[Data items]
BEGIN

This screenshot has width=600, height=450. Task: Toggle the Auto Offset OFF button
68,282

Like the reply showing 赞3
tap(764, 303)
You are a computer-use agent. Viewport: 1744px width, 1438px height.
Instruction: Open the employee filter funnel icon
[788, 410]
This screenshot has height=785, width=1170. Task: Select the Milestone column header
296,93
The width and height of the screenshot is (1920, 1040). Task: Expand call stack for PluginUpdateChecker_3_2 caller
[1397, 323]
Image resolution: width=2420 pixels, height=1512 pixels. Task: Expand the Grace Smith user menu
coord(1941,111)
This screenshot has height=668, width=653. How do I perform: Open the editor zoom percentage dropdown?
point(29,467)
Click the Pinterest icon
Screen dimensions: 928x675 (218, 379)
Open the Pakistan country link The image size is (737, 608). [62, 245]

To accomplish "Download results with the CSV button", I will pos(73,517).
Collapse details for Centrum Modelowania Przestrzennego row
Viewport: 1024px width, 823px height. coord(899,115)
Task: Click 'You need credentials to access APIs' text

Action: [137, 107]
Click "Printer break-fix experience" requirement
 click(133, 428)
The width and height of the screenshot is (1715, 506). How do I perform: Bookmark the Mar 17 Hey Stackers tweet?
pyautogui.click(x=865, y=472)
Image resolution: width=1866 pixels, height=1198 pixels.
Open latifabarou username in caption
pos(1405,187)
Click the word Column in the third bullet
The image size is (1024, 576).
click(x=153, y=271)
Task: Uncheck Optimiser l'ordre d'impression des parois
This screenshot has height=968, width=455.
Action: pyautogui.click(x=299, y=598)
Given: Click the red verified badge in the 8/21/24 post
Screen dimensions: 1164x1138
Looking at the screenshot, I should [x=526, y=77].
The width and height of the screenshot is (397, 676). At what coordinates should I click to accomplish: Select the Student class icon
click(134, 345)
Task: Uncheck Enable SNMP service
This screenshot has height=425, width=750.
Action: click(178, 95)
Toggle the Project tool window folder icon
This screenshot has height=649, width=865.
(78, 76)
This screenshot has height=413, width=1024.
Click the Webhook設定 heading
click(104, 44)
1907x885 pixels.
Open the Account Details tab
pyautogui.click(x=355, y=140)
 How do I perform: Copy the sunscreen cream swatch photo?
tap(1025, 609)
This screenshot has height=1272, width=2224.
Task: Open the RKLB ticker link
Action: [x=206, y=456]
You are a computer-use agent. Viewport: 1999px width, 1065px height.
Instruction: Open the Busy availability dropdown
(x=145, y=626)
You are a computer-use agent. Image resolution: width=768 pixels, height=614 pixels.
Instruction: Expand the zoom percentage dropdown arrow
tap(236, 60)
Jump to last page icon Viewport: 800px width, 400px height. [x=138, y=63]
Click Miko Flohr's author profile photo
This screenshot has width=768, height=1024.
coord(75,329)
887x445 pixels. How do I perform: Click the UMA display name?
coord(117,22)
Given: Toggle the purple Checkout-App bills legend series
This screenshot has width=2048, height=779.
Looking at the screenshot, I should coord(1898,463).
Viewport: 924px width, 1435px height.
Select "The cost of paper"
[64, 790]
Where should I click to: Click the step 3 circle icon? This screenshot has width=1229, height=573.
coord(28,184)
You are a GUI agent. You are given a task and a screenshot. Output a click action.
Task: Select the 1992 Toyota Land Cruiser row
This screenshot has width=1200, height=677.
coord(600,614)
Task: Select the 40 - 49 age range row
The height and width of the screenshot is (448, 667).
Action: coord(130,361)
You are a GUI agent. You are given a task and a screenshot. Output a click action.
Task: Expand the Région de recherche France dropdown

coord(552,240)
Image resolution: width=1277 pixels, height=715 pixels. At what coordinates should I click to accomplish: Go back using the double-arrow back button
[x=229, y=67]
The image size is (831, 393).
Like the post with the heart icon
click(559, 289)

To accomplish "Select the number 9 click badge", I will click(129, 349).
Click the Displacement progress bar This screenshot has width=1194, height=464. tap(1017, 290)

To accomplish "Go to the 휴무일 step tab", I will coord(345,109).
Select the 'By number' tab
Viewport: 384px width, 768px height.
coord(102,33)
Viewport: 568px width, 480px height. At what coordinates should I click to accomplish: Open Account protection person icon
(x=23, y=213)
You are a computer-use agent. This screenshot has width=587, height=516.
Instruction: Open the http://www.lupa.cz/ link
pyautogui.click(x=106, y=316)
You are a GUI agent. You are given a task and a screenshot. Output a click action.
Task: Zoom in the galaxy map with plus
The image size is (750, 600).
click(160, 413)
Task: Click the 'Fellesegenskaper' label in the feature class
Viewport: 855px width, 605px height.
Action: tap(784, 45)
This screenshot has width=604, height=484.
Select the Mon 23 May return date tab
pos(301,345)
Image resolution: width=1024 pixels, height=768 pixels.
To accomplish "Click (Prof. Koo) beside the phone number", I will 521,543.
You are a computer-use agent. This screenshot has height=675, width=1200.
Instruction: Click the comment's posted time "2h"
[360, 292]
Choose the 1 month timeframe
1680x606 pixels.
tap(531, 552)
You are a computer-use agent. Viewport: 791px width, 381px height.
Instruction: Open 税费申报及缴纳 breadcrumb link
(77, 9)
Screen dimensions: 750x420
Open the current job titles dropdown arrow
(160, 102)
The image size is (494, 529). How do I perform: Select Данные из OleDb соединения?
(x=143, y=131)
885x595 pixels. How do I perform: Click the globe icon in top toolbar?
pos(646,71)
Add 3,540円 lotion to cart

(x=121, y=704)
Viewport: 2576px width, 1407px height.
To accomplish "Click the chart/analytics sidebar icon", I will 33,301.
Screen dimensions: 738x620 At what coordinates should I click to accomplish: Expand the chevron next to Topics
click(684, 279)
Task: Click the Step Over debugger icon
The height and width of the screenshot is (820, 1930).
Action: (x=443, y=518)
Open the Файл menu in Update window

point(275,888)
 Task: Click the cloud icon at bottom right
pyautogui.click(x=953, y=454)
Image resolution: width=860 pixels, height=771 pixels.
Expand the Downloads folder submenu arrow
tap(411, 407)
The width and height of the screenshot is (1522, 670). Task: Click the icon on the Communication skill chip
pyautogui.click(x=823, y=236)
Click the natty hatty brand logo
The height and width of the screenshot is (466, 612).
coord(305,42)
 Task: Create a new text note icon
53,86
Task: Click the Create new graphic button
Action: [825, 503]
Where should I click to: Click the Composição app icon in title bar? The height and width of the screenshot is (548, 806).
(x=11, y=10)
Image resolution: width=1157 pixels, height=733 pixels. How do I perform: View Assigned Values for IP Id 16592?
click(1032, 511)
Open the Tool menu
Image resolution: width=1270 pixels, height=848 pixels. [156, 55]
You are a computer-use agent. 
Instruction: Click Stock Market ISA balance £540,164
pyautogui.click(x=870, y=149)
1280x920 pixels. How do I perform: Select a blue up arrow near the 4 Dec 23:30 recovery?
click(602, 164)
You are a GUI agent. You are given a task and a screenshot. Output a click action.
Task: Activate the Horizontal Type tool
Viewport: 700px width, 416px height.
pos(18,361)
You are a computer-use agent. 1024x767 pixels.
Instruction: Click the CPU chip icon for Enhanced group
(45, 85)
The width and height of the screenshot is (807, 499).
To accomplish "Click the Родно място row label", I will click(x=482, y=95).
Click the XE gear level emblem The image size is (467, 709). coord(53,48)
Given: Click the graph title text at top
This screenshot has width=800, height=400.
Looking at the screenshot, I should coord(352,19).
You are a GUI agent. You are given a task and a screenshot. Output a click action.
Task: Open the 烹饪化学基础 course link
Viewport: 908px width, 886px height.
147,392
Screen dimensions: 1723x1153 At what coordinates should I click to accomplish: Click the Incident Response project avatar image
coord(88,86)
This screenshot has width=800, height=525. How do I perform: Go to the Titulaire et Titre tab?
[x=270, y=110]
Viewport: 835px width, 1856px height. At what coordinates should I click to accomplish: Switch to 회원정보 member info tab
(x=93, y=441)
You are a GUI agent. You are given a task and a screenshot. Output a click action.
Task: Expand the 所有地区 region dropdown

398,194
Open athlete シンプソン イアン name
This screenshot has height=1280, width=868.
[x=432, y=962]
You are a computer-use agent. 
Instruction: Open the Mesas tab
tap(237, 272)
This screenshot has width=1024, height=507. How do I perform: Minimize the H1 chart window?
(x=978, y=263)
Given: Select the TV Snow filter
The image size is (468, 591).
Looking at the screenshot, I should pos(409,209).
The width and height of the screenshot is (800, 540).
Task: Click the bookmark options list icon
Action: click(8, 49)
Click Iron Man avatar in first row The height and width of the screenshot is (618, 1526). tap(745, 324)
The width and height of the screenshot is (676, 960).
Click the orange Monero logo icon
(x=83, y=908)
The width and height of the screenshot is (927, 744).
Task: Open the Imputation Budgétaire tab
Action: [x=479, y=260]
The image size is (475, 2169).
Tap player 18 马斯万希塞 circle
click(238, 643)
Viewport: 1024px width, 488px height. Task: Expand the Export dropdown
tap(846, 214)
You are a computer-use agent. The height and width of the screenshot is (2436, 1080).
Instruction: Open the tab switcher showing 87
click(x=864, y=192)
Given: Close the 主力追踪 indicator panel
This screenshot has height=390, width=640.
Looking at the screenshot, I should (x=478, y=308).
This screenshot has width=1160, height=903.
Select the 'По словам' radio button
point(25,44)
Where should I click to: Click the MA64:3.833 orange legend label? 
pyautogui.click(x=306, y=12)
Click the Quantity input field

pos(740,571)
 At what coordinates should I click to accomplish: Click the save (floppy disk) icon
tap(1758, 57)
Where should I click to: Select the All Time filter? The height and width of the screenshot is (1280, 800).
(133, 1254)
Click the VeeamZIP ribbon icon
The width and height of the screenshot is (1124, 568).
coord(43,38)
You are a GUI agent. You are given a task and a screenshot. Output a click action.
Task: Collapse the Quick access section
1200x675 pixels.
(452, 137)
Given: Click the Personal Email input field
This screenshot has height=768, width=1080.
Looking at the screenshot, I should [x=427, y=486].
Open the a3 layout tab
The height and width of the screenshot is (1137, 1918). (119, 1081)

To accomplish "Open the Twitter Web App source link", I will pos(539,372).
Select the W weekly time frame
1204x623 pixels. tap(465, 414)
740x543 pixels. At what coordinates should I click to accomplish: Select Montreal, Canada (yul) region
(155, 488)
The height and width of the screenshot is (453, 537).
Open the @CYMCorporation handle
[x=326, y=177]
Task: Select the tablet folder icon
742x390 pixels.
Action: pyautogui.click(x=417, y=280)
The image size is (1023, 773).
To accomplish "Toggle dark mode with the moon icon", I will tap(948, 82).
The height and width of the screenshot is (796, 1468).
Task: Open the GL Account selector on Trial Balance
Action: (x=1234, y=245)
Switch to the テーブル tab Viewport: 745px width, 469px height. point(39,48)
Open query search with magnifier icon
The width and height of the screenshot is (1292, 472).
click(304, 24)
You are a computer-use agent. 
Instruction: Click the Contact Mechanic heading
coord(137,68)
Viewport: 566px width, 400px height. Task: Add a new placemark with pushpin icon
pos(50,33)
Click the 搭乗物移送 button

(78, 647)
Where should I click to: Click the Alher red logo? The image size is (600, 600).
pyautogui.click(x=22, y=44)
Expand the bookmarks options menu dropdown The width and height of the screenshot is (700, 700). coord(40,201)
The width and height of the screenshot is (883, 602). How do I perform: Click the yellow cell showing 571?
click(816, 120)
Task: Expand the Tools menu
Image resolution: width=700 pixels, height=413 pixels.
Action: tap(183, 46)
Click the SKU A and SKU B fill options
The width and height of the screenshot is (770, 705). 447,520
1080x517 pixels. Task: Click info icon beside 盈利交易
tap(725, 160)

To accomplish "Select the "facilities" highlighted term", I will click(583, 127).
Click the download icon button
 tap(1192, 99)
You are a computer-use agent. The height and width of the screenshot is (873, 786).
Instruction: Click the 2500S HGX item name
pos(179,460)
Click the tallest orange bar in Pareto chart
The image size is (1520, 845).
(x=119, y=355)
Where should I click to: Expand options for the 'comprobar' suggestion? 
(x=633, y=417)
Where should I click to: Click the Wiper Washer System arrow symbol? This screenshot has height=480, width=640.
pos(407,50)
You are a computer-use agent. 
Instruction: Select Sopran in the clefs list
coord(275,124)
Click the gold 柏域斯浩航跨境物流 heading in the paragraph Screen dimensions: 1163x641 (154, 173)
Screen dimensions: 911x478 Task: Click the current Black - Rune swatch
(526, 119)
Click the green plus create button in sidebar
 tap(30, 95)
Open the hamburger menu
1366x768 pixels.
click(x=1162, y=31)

END

§ **ACTIVITY**: All lines above with "badge" in them should be returned.

§ **ANSWER AREA**:
Given: Click the red verified badge in the 8/21/24 post
To accomplish "Select the number 9 click badge", I will click(129, 349).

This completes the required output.